Salieron del agua y justo allí cerca de la piscina encontraron una mesa de ping-pong. Inmediatamente Giovannino golpeó la pelota con la paleta: Serenella, rápida, se la devolvió desde la otra punta. Jugaban así, con golpes ligeros para que no los oyeran desde el interior de la casa. De pronto la pelota dio un gran rebote y para detenerla Giovannino la desvió y la pelota golpeó en un gong colgado entre los pilares de una pérgola, produciendo un sonido sordo y prolongado. Los dos niños se agacharon en un arriate de ranúnculos. En seguida llegaron dos criados de chaqueta blanca con grandes bandejas, las apoyaron en una mesa redonda debajo de un parasol de rayas amarillas y anaranjadas y se marcharon.

Giovannino y Serenella se acercaron a la mesa. Había té, leche y bizcocho. No había más que sentarse y servirse. Llenaron dos tazas y cortaron dos rebanadas. Pero estaban mal sentados, en el borde de la silla, movían las rodillas. Y no lograban saborear los pasteles y el té con leche. En aquel jardín todo era así: bonito e imposible de disfrutar, con esa incomodidad dentro y ese miedo de que fuera sólo una distracción del destino y de que no tardarían en pedirles cuentas.

Se acercaron a la casa de puntillas. Mirando entre las tablillas de una persiana vieron, dentro, una hermosa habitación en penumbra, con colecciones de mariposas en las paredes. Y en la habitación había un chico pálido. Debía de ser el dueño de la casa y del jardín, agraciado de él. Estaba tendido en una mecedora y hojeaba un grueso libro ilustrado. Tenía las manos finas y blancas y un pijama cerrado hasta el cuello, a pesar de que era verano.

A los dos niños que lo espiaban por entre las tablillas de la persiana se les calmaron poco a poco los latidos del corazón. El chico rico parecía pasar las páginas y mirar a su alrededor con más ansiedad e incomodidad que ellos. Y era como si anduviese de puntillas, como temiendo que alguien pudiera venir en cualquier momento a expulsarlo, como si sintiera que el libro, la mecedora, las mariposas enmarcadas y el jardín con juegos y la merienda y la piscina y las alamedas le fueran concedidos por un enorme error y él no pudiera gozarlos y sólo experimentase la amargura de aquel error como una culpa.

El chico pálido daba vueltas por su habitación en penumbra con paso furtivo, acariciaba con sus blancos dedos los bordes de las cajas de vidrio consteladas de mariposas y se detenía a escuchar. A Giovannino y Serenella el corazón les latió aún con más fuerza. Era el miedo de que un sortilegio pesara sobre la casa y el jardín, sobre todas las cosas bellas y cómodas, como una antigua injusticia.

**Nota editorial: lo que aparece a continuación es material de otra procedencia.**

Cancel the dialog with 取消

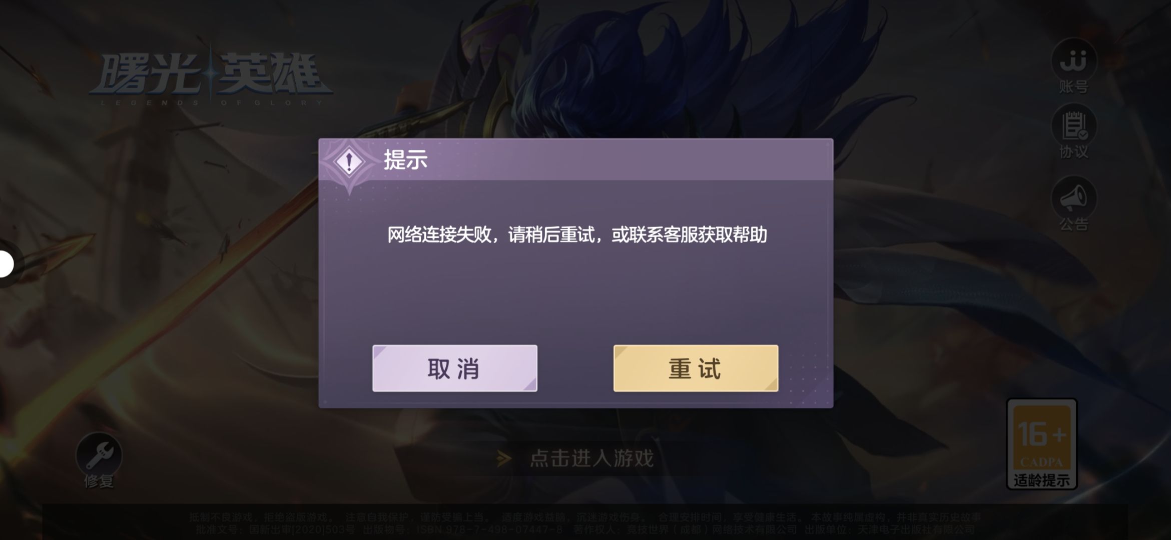tap(454, 368)
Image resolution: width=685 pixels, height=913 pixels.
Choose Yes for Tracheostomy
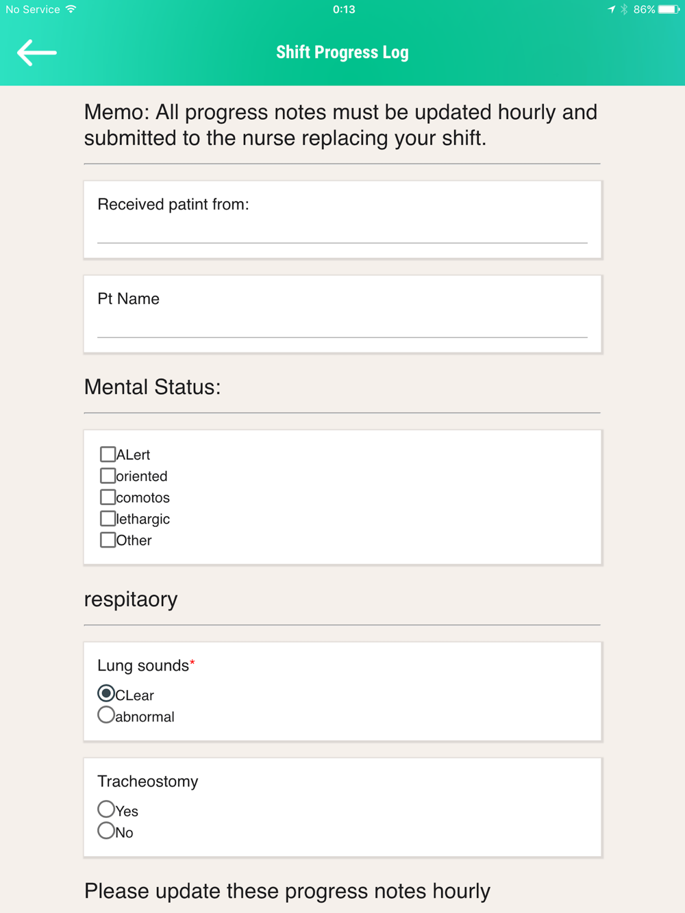pos(106,810)
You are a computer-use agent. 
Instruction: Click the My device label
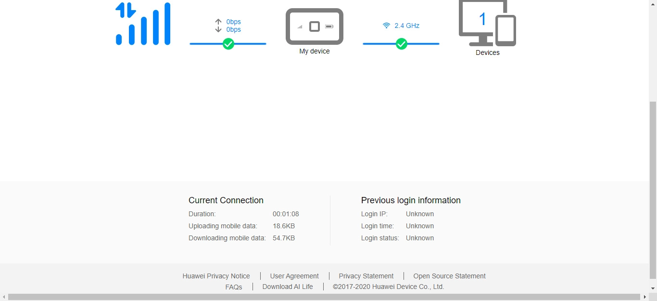(x=315, y=51)
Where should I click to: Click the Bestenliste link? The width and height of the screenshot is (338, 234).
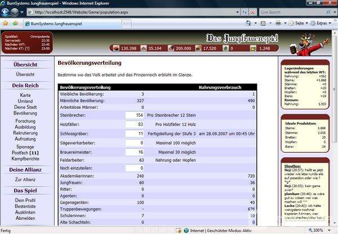pos(25,206)
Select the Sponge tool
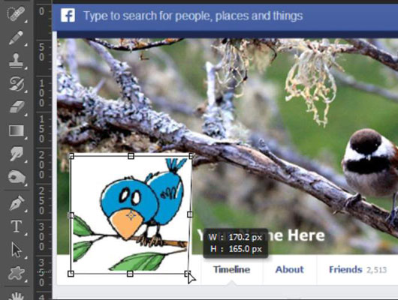The width and height of the screenshot is (398, 300). 17,177
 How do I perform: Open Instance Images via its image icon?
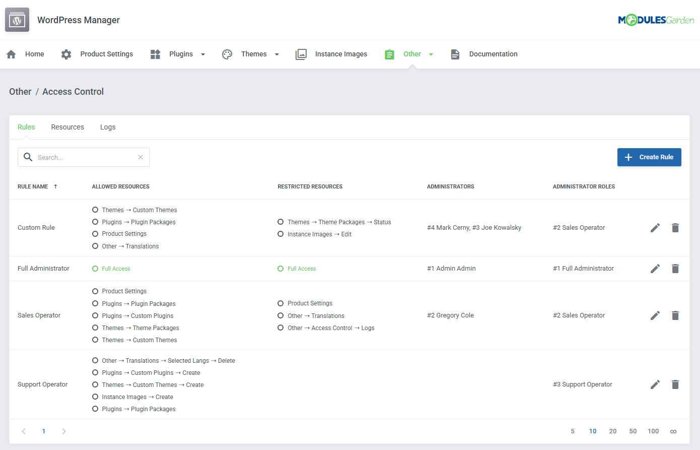301,53
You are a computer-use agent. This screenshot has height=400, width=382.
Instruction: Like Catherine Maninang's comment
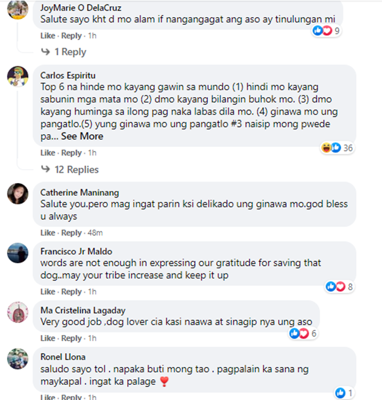(48, 233)
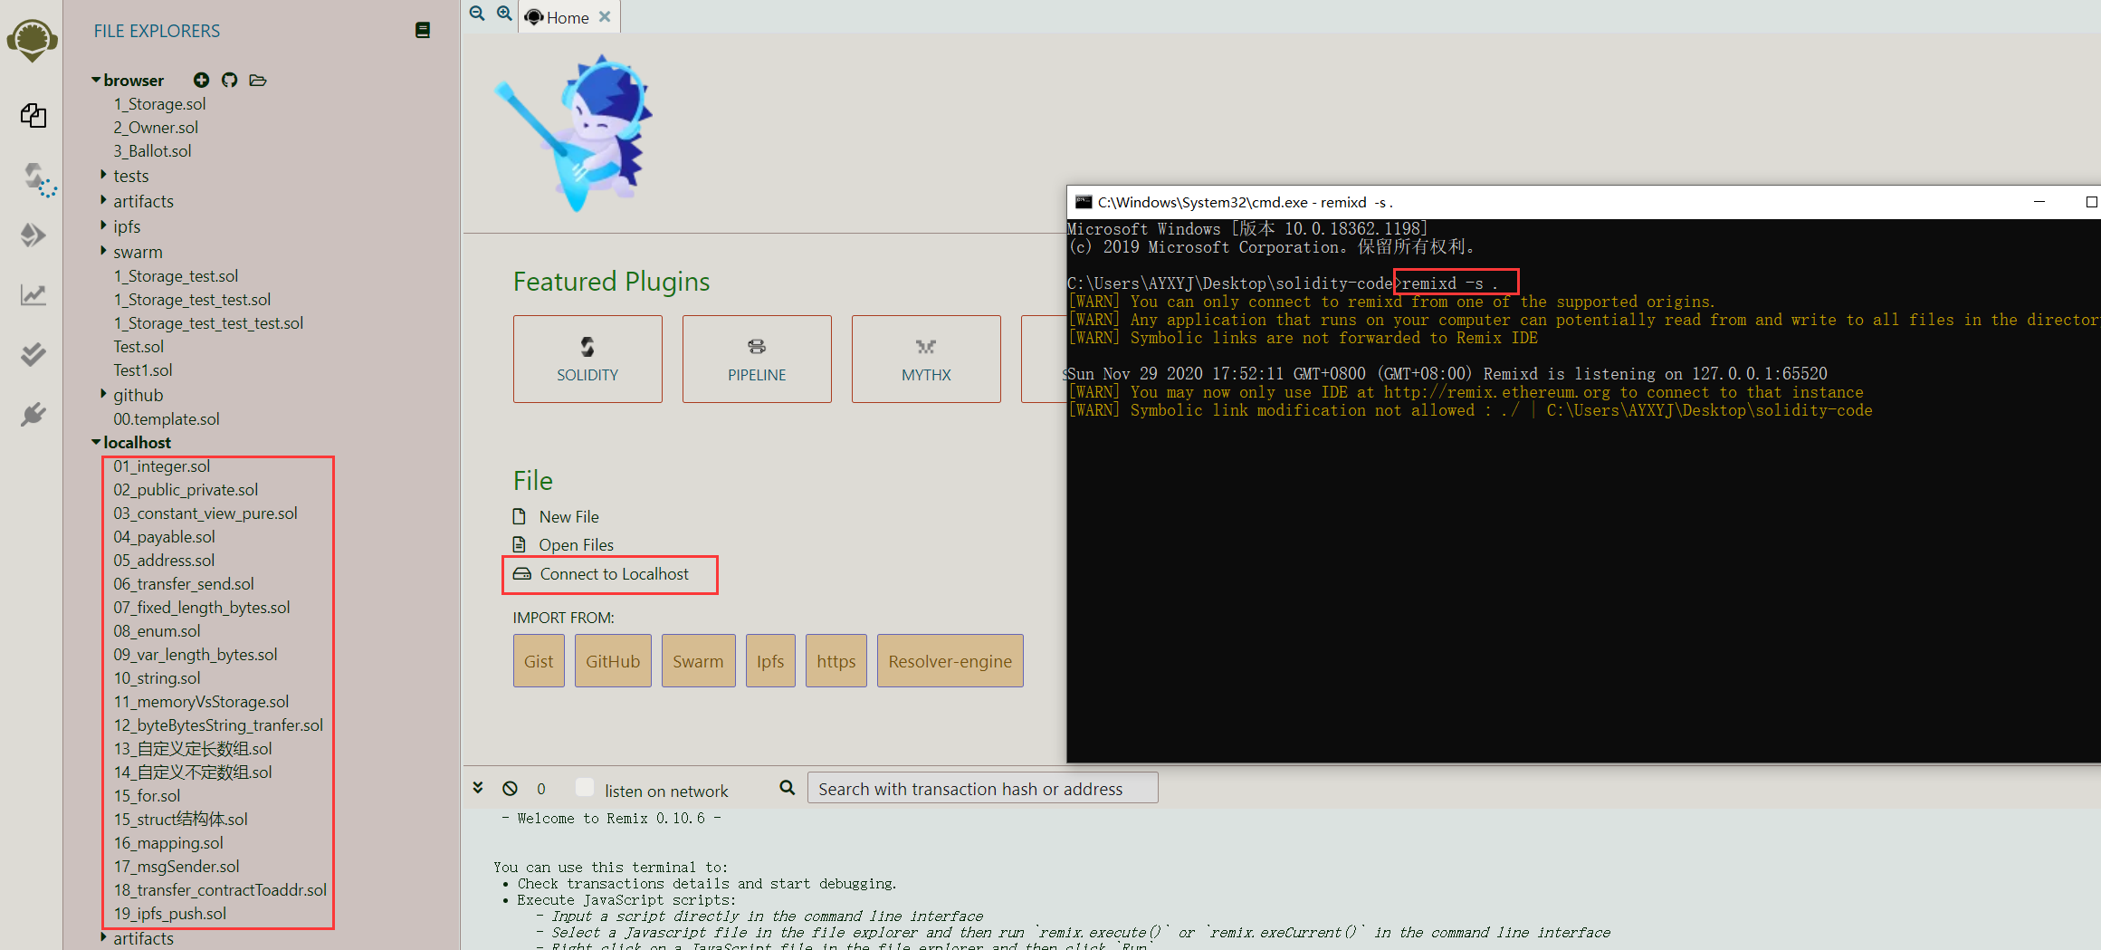Click the zoom in magnifier icon
Viewport: 2101px width, 950px height.
(504, 14)
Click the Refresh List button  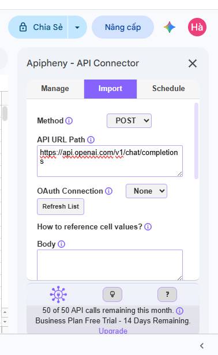tap(61, 206)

El sol se oscureció de nubes. Muy calladitos, Giovannino y Serenella se marcharon. Recorrieron de vuelta los senderos, con paso rápido pero sin correr. Y atravesaron gateando el seto. Entre las pitas encontraron un sendero que llevaba a la playa pequeña y pedregosa, con montones de algas que dibujaban la orilla del mar. Entonces inventaron un juego espléndido: la batalla de algas. Estuvieron arrojándoselas a la cara a puñados, hasta caer la noche. Lo bueno era que Serenella nunca lloraba.